Extension and Contraction-Labour Demand and Supply
Extension and Contraction in Labour Demand
If the wage increases, the quantity demanded of labour decreases, as it becomes costlier to employ workers and firms always try to cut down on their cost of production and maximize profit, as they work on the concept of self-interest. This is called an “extension” in labour demand and causes an upward movement along the same demand curve. Similarly, a decrease in wages decreases firms cost of production and the quantity demanded of labour increases. This is known as “contraction” of labour demand. This causes a downward movement along the same demand curve. A labour demand curve is downward sloping. It is from the firms’ perspective.
The downward slope of labour demand graphs:
Wage and quantity demanded are inversely proportional. This means that if one quantity increases, the other decreases, and if one decreases, the other increases. The following labour demand graph illustrates the inverse relationship between wage rate and labour demand to better help understand the concept:
If you move from Point A to B, your wage decreases from 200 to 150 and your QD increases from 40 to 50. And if you move from Point B to A, your wage increases from 150 to 200 and quantity demanded decreases from 50 to 40.
Extension and Contraction in Labour Supply
If wages increases, the quantity supplied of labour increases, as workers get more in factor rewards and are paid more, which is always a motivating factor for them to supply their labour. This is known as an “extension” in supply and causes an upward movement along the supply curve. Similarly, a decrease in wages discourages workers from supplying their labour, as they receive less in factor rewards and are paid less and the quantity supplied of labour decreases. This is known as “contraction” of labour supply and causes a downward movement along the same supply curve. A labour supply curve is upward sloping. It is from the workers’ perspective.
The upward slope of labour supply graphs:
Wage and quantity supplied are directly proportional. This means that if one quantity increases, the other increases, and if one decreases, the other decreases. The following labour supply graph illustrates the direct relationship between wage rate and labour supply to better help understand the concept:
If you move from Point A to B, your wage decreases from 200 to 150 and your QS decreases from 50 to 40. And if you move from Point B to A, your wage increases from 150 to 200 and QS increase from 40 to 50.

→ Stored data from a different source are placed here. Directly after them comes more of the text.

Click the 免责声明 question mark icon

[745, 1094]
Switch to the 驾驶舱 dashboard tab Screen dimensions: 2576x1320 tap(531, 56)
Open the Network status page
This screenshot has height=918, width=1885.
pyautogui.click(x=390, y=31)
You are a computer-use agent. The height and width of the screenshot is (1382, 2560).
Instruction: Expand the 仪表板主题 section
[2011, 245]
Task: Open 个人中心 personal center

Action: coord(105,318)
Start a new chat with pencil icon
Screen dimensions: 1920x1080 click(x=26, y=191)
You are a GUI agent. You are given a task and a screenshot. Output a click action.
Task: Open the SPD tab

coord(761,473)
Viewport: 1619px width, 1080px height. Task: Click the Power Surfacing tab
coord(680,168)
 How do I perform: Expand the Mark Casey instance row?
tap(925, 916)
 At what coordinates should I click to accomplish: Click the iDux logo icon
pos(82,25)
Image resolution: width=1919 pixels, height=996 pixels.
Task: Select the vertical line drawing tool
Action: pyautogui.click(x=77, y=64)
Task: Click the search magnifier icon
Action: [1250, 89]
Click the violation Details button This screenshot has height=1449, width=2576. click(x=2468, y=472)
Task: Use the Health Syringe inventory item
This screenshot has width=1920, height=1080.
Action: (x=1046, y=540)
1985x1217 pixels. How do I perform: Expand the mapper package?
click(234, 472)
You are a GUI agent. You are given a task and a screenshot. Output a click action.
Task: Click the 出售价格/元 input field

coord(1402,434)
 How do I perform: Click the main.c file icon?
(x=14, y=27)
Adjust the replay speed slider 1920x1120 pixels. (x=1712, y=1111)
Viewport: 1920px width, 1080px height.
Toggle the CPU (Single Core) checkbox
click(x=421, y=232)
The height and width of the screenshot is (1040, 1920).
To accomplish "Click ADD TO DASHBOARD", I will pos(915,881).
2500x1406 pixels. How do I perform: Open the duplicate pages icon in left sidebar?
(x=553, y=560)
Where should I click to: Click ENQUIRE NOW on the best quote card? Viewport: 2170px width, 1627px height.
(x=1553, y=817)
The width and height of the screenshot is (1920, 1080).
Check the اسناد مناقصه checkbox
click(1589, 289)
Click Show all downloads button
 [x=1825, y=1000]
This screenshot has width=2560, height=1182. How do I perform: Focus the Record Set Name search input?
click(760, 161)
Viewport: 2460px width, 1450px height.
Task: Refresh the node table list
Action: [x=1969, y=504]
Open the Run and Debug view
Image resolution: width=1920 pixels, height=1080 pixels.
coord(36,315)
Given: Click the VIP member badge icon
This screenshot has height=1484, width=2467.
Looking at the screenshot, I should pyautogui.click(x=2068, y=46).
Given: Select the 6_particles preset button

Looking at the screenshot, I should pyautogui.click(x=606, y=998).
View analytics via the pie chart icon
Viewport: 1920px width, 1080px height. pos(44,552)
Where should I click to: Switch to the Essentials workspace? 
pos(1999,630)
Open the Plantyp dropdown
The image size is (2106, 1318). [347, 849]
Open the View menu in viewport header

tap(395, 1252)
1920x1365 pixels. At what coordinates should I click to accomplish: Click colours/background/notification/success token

It is important to note here that wage is an independent variable which influences quantity demanded and supplied making them the dependent variable, not the other way round. In graphs like these (of only labour demand or only labour supply) wage is the only factor influencing quantity demanded and supplied and we disregard other factors. Labour supply and labour demand graphs are made for a particular profession and we assume that those workers have the same skill level and experience.